### What the exercise asks
Of all the lines in the material, count those containing the string "plus" and write only the resulting number.

--------------------

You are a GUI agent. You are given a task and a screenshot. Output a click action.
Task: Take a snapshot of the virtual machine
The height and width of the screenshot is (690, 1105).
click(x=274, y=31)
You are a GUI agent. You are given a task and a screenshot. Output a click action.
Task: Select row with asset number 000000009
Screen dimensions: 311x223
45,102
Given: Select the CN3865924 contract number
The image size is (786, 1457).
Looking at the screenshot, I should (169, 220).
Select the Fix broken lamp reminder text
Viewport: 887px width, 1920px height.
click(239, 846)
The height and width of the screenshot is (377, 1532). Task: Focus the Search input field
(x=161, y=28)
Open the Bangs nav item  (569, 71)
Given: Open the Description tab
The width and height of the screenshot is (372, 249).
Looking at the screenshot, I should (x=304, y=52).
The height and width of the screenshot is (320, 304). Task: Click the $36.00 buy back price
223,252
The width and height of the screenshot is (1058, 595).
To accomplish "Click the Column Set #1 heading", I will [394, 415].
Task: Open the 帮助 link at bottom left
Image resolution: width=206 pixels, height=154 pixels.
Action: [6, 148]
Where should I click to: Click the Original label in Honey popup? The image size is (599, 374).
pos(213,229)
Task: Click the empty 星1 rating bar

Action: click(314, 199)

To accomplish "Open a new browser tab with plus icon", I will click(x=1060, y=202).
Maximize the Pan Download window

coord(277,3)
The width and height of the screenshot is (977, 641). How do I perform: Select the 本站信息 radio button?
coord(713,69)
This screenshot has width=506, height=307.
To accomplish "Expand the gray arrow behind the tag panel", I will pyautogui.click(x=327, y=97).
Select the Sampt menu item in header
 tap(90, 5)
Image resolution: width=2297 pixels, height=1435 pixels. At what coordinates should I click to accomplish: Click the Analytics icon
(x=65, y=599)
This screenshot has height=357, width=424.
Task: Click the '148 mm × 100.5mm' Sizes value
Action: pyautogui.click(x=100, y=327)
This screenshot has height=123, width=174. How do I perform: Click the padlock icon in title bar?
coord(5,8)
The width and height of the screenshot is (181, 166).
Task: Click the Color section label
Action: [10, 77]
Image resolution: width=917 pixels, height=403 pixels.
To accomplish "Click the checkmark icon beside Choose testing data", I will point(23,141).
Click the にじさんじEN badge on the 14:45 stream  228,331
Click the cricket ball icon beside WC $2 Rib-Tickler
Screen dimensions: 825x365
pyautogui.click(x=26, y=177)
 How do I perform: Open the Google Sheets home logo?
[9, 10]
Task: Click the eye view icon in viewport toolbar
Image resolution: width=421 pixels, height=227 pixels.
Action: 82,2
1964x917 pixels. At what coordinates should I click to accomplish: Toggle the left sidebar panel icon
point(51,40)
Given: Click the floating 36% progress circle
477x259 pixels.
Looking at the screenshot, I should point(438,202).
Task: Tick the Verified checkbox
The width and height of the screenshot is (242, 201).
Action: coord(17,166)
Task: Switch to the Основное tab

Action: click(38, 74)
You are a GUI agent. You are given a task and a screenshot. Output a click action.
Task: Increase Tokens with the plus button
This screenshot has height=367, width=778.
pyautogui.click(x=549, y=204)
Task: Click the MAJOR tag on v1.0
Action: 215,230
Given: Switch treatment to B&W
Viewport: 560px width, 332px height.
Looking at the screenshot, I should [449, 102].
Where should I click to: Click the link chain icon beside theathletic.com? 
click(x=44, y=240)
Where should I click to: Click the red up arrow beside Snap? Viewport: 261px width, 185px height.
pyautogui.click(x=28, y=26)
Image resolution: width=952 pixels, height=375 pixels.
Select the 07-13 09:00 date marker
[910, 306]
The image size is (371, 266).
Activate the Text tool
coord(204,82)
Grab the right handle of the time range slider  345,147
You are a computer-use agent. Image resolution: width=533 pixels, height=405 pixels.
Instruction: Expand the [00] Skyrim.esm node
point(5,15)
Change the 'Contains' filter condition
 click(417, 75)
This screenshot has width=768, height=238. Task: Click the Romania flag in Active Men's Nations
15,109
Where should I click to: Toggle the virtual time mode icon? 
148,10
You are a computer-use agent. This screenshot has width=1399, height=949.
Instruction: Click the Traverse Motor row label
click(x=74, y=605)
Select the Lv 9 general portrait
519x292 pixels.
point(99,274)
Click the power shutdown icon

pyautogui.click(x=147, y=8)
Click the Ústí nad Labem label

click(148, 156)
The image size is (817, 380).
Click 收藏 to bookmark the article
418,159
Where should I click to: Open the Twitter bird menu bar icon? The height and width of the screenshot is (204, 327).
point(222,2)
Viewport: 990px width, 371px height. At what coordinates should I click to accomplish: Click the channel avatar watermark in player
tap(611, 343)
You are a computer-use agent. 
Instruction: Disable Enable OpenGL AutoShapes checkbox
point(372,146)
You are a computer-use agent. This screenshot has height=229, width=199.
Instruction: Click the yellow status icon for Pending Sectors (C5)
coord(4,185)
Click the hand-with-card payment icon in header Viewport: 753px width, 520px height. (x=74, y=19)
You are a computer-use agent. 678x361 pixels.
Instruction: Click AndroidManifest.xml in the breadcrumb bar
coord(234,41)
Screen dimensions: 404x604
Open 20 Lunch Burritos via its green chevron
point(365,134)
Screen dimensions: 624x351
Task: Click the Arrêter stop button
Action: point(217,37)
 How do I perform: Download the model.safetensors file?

--------------------

### Completed task
2